Başbakan Erdoğan'ın konuşmasından satırbaşları şöyle;

Erdoğan, "Türkiye, 12 Eylül'ün öncesinde yani hazırlık döneminde de gençlerini, kazanımlarını, birikimlerini enerjisini maalesef heba etti. Türkiye asıl büyük bedeli, 12 Eylül müdahalesinden çok daha önce 27 Mayıs 1960 müdahalesinde ödemiştir" dedi.

Hukuk içinde özgürlüklere saygımız var
Başbakan Erdoğan, "Hukuk içinde özgürlüklere sınırsız saygımız var. Ama hukuk dışında başkalarının özgürlük alanlarına müdahale edilirse, tüm güvenlik güçlerimizle bizler de hukukun verdiği yetkiyi sonuna kadar kullanırız" diye konuştu.

Türkiye'nin güçlünün haklı olduğu değil haklının güçlü olduğu bir ülke haline geldiğini ifade eden Erdoğan, "Küçük azınlığın Türkiye'de kaos oluşturma girişimleri asla başarılı olamayacak. Bu ülkenin sahibi artık millettir" dedi.

Demokratikleşme paketi haftaya açıklanacak

Erdoğan, "Dün saatlerce yeni demokratikleşme paketini arkadaşlarımızla müzakere ettik. İnşallah yarın akşam son maddeleri görüşüp bitireceğiz. Ondan sonra zannediyorum öbür hafta büyük ihtimalle geniş basın toplantısıyla demokratikleşme paketimizi açıklayacağım" diye konuştu.

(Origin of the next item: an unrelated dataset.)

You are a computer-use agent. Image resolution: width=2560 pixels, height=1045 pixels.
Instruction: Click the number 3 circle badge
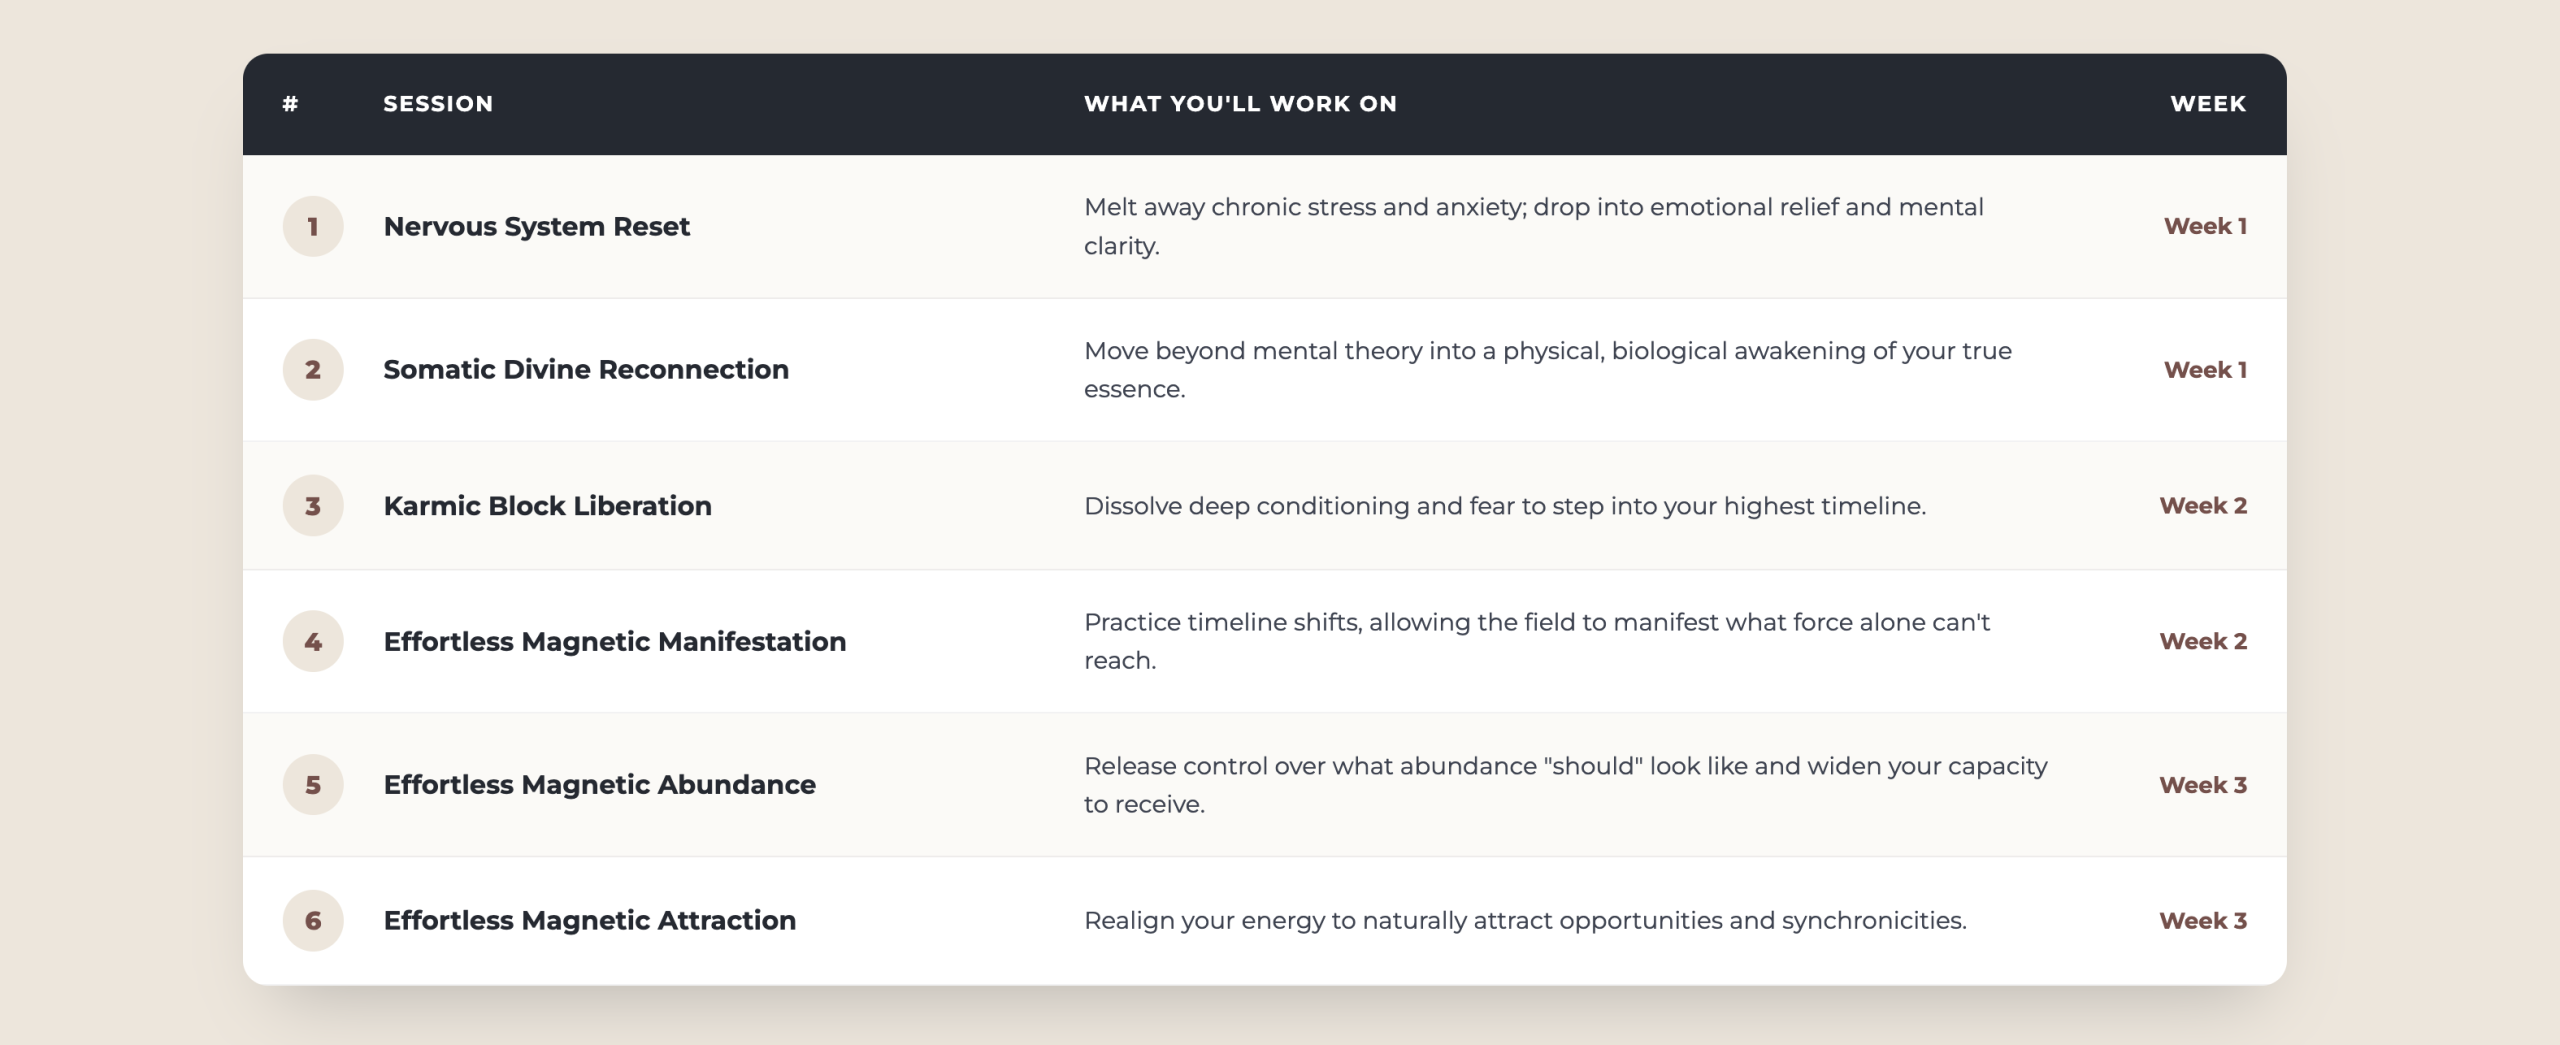pos(313,506)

Sorunları diyalogla çözeceğiz

Başbakan Erdoğan, "İnşallah bugünün sorunlarını da gelecekte yine istişareyle, diyalogla çözüme kavuşturacağız. 76 milyonun bir ve beraber yaşayabileceği, birbirinin hukukuna saygı duyacağı, birbirinin özgürlüklerine, birbirinin yaşam tarzlarına hürmet göstereceği bir Türkiye istiyor ve bunu inşa ediyoruz" dedi.

Bir alanda başarısız olduk
Başbakan Erdoğan, Türkiye'nin sesi çok çıkanın istediğini yaptığı, bir avuç seçkinin, elitin, imtiyazlının, dayatmalarda bulunduğu bir ülke olmadığına vurgu yaparak, şu değerlendirmelerde bulundu:

"Bugün Türkiye, 76 milyonun bir olduğu, beraber olduğu, birbirine eşit, birbirine kardeş olduğu bir ülke konumuna yükselmiştir. Zira, 11 yıl içinde, çok önemli reformlar yaptık, çok büyük bir dönüşümü gerçekleştirdik. Ekonomiden demokrasiye, yargıdan dış politikaya kadar her alanda, 27 Mayıs vesayetinin izlerini sildik. 27 Mayıs'ın, 12 Eylül'ün, 28 Şubat'ın gölgelerini büyük oranda ortadan kaldırdık. Bakın burada samimiyetle, bir alandaki başarısızlığımızı huzurlarınızda açık açık ifade etmek istiyorum. Her alanda köklü reformlar yaptık, her alanda 27 Mayıs'ın ve diğer darbelerin vesayetini ortadan kaldırdık ama muhalefeti, mevcut muhalefet partilerinin zihniyetini değiştirmede, dönüştürmede başarısız olduk. Muhalefet partilerine bakın, üzerlerinde hala 27 Mayıs'ın, 12 Eylül'ün, 28 Şubat'ın gölgelerini ve tozunu taşıdıklarını görürsünüz. 28 Şubat'ta sermayenin katkısı yok muydu, yazılı ve görsel medyanın katkısı yok muydu? Hani bazı beşliler vardı biliyorsunuz. Beşli çeteler diye başlıkların atıldığı dönem, yok muydu? Ben onlar niye yargılanmıyor diye hala şaşıyorum. 28 Şubat'la ilgili neden onlar hesaba çekilmiyor diye merak ediyorum."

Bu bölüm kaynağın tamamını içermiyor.